In recent years, due to the wide utilization of dc power sources, such as solar photovoltaics (PV), fuel cell (FC), and various energy storage systems (ESSs) (e.g., batteries, supercapacitors (SCs), and so on), as well as the high penetration of dc loads, like light-emitting diodes, computation devices, and motor drive systems, DC microgrids are gaining increasing attention. Moreover, DC microgrids do not have the issues of synchronization, reactive power flow, harmonics, etc., as their AC counterparts. DC microgrids have been widely applied in renewable energy systems, remote households, data centers, and electric transports including more electric aircraft, electric vehicles, electric ships, etc.

However, there are many challenges to be addressed in DC microgrids, including the critical demand-supply power balance under the intermittent renewable generations, the economic operation under renewable uncertainties and the stability issue emerged from the high penetration of power electronic converters. This tutorial aims to present advanced control, power management and energy management strategies to address the power balance, economic operation and stability issues in DC microgrids.

First, this tutorial will present control and power management of DC microgrids to achieve real-time power balance and stable operation, including novel decentralized and distributed control strategies.

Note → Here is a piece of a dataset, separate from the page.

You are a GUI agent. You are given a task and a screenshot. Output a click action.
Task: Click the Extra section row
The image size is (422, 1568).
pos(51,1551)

Second, this tutorial will present advanced control methods for stabilization of DC microgrids. The high penetration of power electronic converters into DC microgrids may cause the constant power load (CPL) stability issues, which could lead to large voltage oscillations or even system collapse. However, most of existing methods utilize linearized small signal models and they can only ensure system stability around the operating points, thus cannot guarantee stability under large signal disturbances. Advanced control technologies will be presented, including sliding mode control, model predictive control, passivity-based control, backstepping, optimal control, etc, to provide advantages of robustness, stability, optimality, flexibility, etc; and thus they can significantly improve the performance and stability margin of DC microgrids.

Third, the tutorial will present advanced energy management strategy of fuel cell vehicles, which are typical DC microgrids. The energy management in fuel cell vehicles (FCVs) is crucial to maintain the economical operation of FCVs and the fuzzy logic control (FLC) is mainly used to manage the energy splitting between the fuel cell and other energy sources. To overcome the limitation of traditional fuzzy logic control (FLC), the dependence on expert knowledge leading to the insufficient energy splitting, this paper proposed strategy optimization based on FLC with driving cycles recognition. Initially, the driving cycles recognition is achieved based on K-means clustering method, and characteristic parameters are extracted and classified. Additionally, with the objective function which is the minimum equivalent hydrogen consumption of four typical driving cycles, the centers and widths of FLC membership function are optimized by genetic algorithm (GA), respectively. Finally, the whole FCV model is established, which includes electrical system, vehicle dynamic system, energy management system. The proposed strategy can effectively smooth the output of fuel cell (FC) and enhance the total fuel economy.